For a healthy pregnancy to continue the embryo must implant in the lush endometrial lining of the uterus. The presence of uterine defects, such as abnormal shape, a dividing wall (septum), benign muscle tumors (fibroids), and abnormal mucosal growths (polyps) can interfere with either implantation or continued gestation resulting in infertility. If the corpus luteum does not secrete enough progesterone for an adequate amount of time the endometrial lining will not be prepared to properly nurture the embryo. Finally, one other rare cause of luteal phase insufficiency is the complete absence of progesterone receptors on the gland cells of the endometrium. Without these receptors the progesterone secreted by the corpus luteum cannot stimulate the endometrium, it cannot grow and develop properly and the uterine lining will be unable to perform the third task of female fertility.
In summary, human reproduction involves not only having the right tissues and organs in place, but also having them working together in a well-coordinated fashion. The female cannot be fertile unless at least one of her ovaries can release an egg, her fallopian tube can capture it and move it towards the sperm that have been assisted by the cervical mucus to swim toward it, and then provide a supportive haven for the implantation and gestation of new human life. These all require not only having the right tissues and organs in place, but also having the right amount of hormones and receptors that respond in the right way and at the right time. Any one permanent abnormality that leads to any one chronic malfunction is likely to make human reproduction impossible.

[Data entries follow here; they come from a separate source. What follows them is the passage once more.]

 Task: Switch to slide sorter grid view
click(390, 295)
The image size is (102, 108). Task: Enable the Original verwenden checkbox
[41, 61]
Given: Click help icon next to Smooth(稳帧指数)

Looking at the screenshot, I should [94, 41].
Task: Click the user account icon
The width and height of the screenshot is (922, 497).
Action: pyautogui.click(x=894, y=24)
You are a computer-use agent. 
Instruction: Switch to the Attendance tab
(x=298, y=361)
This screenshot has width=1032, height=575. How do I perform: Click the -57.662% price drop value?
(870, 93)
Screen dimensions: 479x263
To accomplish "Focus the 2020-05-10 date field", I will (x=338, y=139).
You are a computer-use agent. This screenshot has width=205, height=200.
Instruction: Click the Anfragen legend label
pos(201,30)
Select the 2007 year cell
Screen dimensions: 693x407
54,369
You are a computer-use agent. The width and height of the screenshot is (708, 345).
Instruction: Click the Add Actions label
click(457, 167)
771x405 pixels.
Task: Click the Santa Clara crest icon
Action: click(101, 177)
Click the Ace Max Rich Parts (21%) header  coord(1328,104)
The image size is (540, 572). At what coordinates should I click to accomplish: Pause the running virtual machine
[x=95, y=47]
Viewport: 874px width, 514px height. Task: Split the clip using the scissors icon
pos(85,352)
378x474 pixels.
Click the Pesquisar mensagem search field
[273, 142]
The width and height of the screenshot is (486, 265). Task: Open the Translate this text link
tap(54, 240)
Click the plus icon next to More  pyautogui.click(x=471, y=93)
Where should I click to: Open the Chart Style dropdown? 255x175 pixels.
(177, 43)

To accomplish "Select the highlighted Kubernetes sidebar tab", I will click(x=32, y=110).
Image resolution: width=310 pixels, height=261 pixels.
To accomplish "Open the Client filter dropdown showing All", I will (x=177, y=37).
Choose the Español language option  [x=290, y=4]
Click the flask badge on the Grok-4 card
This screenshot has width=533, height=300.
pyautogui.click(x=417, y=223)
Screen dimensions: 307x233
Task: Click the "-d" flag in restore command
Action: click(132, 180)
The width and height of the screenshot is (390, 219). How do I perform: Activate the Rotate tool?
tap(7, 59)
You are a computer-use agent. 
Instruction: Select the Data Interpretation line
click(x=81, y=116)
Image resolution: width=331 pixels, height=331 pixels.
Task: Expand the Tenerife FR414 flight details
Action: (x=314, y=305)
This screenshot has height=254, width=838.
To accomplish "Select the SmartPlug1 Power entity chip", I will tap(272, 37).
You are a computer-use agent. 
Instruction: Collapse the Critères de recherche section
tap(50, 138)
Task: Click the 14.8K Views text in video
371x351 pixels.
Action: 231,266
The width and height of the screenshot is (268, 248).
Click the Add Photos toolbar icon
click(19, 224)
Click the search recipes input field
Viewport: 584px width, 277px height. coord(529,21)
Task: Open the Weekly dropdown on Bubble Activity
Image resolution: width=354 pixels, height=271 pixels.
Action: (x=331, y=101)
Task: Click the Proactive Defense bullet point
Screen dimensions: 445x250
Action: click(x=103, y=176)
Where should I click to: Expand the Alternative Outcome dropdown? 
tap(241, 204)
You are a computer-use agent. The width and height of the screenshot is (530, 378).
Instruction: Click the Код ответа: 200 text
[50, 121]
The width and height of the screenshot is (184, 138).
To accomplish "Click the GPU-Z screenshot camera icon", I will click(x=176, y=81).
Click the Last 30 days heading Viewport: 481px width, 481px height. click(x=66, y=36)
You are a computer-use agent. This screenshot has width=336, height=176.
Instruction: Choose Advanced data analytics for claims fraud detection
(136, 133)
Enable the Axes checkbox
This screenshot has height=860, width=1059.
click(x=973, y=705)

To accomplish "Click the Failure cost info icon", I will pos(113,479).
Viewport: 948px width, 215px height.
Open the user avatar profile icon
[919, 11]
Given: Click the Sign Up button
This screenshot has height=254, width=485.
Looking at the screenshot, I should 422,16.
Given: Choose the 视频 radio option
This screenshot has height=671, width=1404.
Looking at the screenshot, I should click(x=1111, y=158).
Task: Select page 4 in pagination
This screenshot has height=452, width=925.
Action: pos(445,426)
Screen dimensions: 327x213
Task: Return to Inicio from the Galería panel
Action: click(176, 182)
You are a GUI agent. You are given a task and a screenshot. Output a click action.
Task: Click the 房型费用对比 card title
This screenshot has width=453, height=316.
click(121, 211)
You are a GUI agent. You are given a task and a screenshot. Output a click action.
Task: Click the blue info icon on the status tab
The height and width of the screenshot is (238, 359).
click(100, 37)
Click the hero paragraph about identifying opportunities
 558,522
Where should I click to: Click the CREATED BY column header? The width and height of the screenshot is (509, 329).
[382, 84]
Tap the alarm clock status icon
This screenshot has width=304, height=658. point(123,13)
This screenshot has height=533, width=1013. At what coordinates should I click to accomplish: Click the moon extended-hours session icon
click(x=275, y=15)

Of course, it goes without saying that all of the parts working together in a coordinated fashion, as directed by specific hormones and their receptors, to enable either the male or female to reproduce demonstrates not only irreducible complexity but natural survival capacity as well. However, the word sex comes from the Latin secare which means to separate or divide. This means that for every life form that reproduces sexually not only must all of its organ systems that allow for metabolic control but also its male and female components must have developed simultaneously. As for human life, whether it came about by the more plausible explanation of intelligent design or whether one believes the Darwinian narrative, it all had to start with just one male and just one female.